**Halaman**
Oleh Andri Wikono
Saya meyakini, bahwa kemanusiaan lebih diutamakan dari bendera, sekalipun itu bendera merah-putih yang saya cintai. Tapi kenyataanya, kita sering melihat keduanya bertukar posisi.
Pak Sukma, Pak Sawin, dan Pak Nanto: mereka adalah petani yang kukuh menolak pembangunan PLTU di Mekarsari, Indramayu, Jawa Barat. Kala itu, pada 4 Desember 2017, masyarakat Mekarsari mengajukan banding ke Pengadilan Bandung, dan hasilnya: menang. Warga pun bersuka cita dan dengan perasaan haru, mereka menegakkan tiang-tiang berbendera merah-putih di batas antara permukiman warga dan lokasi proyek.
Konon dua hari kemudian, tiang dan bendera tersebut lenyap. Yang didapati kemudian adalah tiang dengan bendera yang warnanya terbalik: putih-merah. Pada dini hari 24 Desember 2017, aparat menggeruduk dan menciduk Pak Sukma, Pak Sawin, dan Pak Nanto secara banal. Seiring berjalannya waktu, saya sudah menyaksikan Pak Sukma, Pak Sawin, dan Pak Nanto telah diplontos. Beberapakali saya mendapati foto mereka dengan pakaian narapidana. Beberapakali pula saya melihat foto bergambar ibu-ibu dan anak-anak kecil yang berwajah sedih dan rindu, bersanding dengan Pak Sukma, Pak Sawin, dan Pak Nanto.

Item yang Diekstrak
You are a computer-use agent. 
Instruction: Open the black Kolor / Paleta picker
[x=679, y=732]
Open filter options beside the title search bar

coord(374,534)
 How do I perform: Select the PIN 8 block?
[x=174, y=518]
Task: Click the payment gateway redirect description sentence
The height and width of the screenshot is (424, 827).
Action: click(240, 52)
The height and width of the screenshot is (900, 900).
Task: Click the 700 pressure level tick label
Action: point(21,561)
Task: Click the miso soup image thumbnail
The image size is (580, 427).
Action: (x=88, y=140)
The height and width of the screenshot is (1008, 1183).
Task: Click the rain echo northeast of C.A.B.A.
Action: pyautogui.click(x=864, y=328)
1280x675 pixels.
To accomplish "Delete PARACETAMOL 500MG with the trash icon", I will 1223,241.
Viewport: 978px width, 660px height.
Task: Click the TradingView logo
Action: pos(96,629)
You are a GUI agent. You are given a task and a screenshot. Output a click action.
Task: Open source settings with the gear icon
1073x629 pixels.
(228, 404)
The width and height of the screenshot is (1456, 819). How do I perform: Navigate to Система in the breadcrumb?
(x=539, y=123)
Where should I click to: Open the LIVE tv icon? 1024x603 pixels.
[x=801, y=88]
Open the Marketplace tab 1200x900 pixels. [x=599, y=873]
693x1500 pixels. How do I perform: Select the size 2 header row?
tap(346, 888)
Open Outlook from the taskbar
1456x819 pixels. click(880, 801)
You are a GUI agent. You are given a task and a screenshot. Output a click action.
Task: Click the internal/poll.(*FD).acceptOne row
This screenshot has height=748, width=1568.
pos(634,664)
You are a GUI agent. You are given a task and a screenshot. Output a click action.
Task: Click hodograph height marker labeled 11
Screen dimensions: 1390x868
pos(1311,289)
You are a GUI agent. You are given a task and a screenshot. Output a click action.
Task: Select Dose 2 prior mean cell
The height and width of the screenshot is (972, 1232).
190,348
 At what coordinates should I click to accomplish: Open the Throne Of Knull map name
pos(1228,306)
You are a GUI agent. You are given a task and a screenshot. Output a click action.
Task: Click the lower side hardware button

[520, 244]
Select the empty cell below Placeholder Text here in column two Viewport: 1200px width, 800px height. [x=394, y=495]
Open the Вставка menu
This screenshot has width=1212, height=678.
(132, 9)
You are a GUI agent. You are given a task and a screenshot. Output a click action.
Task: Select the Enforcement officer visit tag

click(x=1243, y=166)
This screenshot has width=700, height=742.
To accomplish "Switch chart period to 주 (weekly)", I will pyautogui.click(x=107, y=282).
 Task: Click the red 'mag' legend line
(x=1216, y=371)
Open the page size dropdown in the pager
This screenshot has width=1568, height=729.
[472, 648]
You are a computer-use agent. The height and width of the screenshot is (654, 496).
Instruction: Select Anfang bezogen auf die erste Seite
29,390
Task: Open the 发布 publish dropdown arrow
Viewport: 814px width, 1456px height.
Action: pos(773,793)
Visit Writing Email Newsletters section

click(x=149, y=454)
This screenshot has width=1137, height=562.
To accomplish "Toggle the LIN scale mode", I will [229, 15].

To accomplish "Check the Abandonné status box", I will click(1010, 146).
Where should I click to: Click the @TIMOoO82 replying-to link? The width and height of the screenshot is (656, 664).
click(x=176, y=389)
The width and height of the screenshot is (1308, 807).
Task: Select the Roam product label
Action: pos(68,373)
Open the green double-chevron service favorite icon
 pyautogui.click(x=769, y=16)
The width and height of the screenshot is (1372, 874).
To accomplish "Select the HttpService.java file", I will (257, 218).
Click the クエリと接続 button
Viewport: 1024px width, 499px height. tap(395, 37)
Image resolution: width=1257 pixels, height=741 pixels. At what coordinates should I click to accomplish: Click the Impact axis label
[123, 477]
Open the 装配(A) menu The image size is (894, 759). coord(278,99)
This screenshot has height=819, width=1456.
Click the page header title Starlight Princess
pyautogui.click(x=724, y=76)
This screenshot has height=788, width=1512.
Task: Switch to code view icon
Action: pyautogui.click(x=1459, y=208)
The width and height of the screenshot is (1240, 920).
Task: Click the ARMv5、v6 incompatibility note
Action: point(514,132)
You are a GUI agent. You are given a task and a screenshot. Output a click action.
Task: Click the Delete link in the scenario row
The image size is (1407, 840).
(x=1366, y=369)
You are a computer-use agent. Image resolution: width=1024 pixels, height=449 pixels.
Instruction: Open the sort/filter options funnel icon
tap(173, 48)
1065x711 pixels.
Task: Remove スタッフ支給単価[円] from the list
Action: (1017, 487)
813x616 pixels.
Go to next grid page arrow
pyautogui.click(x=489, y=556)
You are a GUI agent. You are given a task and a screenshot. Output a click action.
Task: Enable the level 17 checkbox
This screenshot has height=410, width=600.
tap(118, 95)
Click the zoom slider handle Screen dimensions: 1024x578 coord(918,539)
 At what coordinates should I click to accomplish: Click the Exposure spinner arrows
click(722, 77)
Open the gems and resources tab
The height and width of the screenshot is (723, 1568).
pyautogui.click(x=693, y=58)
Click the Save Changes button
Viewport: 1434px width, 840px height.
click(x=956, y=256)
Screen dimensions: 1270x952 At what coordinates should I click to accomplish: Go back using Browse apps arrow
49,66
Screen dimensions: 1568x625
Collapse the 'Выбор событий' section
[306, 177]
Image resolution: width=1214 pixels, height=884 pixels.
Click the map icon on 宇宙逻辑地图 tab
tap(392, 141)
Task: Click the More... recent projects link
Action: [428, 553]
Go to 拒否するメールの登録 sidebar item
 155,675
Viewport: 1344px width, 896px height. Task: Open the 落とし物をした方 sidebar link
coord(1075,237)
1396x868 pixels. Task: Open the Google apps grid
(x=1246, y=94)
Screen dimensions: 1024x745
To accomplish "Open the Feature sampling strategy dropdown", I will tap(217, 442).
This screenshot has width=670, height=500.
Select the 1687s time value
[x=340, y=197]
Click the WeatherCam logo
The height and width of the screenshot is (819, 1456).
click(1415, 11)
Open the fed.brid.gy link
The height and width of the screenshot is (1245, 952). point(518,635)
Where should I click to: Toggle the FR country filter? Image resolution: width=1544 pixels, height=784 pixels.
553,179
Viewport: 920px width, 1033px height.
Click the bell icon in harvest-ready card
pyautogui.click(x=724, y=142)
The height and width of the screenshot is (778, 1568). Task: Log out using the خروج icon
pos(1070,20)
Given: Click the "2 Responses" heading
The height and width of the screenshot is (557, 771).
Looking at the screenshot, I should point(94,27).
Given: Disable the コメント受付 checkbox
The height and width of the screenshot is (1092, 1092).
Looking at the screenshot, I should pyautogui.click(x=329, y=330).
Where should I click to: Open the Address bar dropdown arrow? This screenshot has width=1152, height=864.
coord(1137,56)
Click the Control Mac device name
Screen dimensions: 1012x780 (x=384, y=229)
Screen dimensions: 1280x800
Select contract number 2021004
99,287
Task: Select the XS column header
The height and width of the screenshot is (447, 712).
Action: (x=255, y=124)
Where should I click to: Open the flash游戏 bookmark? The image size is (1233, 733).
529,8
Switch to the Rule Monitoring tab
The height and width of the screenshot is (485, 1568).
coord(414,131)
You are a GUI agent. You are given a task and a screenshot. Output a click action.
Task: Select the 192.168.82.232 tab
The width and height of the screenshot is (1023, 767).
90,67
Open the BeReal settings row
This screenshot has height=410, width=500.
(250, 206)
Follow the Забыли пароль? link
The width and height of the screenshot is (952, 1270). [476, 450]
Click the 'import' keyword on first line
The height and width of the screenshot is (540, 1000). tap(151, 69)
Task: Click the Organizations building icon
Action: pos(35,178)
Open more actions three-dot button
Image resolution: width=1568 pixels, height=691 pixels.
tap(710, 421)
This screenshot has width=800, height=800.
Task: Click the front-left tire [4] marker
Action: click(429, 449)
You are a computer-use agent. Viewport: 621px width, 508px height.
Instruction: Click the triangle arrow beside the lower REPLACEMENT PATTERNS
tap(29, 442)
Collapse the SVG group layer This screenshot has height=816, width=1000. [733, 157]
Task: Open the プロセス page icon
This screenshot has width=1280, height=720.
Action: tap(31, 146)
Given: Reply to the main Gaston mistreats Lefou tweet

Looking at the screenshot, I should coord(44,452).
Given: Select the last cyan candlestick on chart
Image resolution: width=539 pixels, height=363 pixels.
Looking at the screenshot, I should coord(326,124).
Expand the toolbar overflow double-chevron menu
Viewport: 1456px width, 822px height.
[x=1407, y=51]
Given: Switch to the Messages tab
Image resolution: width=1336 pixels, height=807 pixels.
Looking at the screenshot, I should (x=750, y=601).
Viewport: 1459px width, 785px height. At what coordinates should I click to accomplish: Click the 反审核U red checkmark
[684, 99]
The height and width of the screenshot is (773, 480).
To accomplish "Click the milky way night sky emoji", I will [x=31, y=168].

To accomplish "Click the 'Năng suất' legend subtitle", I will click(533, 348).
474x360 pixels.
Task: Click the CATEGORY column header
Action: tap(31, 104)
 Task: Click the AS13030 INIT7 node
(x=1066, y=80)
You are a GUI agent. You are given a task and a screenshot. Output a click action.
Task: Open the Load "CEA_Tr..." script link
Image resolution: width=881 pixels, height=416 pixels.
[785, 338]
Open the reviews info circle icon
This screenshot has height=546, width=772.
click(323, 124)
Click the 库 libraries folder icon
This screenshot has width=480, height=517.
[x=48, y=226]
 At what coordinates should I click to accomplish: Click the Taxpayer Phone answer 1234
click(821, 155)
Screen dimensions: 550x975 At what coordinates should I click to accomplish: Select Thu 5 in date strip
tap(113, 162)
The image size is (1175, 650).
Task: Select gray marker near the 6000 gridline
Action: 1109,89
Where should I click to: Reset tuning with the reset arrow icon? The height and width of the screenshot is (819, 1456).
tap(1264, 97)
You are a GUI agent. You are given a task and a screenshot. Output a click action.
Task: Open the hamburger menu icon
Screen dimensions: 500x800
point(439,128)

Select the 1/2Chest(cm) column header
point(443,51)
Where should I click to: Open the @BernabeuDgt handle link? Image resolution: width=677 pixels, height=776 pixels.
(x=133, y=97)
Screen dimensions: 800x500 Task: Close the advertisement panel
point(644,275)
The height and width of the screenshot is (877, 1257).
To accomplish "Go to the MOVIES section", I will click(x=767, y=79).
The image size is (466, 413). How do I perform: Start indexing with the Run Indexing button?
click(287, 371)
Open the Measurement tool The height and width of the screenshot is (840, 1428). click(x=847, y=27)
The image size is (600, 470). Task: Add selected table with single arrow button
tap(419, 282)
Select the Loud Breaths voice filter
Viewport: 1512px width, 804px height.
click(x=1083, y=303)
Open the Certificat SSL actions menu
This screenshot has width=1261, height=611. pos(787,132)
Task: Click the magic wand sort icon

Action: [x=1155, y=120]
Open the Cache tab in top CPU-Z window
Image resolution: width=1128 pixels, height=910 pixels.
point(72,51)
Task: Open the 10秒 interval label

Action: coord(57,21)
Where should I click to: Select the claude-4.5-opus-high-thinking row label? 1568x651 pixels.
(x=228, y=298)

**Yang Diperlukan**
Tolong tuliskan ulang bagian dari tulisan tentang penolakan PLTU di Mekarsari, mulai dari "Konon dua hari" hingga "dan Pak Nanto.", tanpa mengubah satu kata pun.

**Jawaban Tertulis**
Konon dua hari kemudian, tiang dan bendera tersebut lenyap. Yang didapati kemudian adalah tiang dengan bendera yang warnanya terbalik: putih-merah. Pada dini hari 24 Desember 2017, aparat menggeruduk dan menciduk Pak Sukma, Pak Sawin, dan Pak Nanto secara banal. Seiring berjalannya waktu, saya sudah menyaksikan Pak Sukma, Pak Sawin, dan Pak Nanto telah diplontos. Beberapakali saya mendapati foto mereka dengan pakaian narapidana. Beberapakali pula saya melihat foto bergambar ibu-ibu dan anak-anak kecil yang berwajah sedih dan rindu, bersanding dengan Pak Sukma, Pak Sawin, dan Pak Nanto.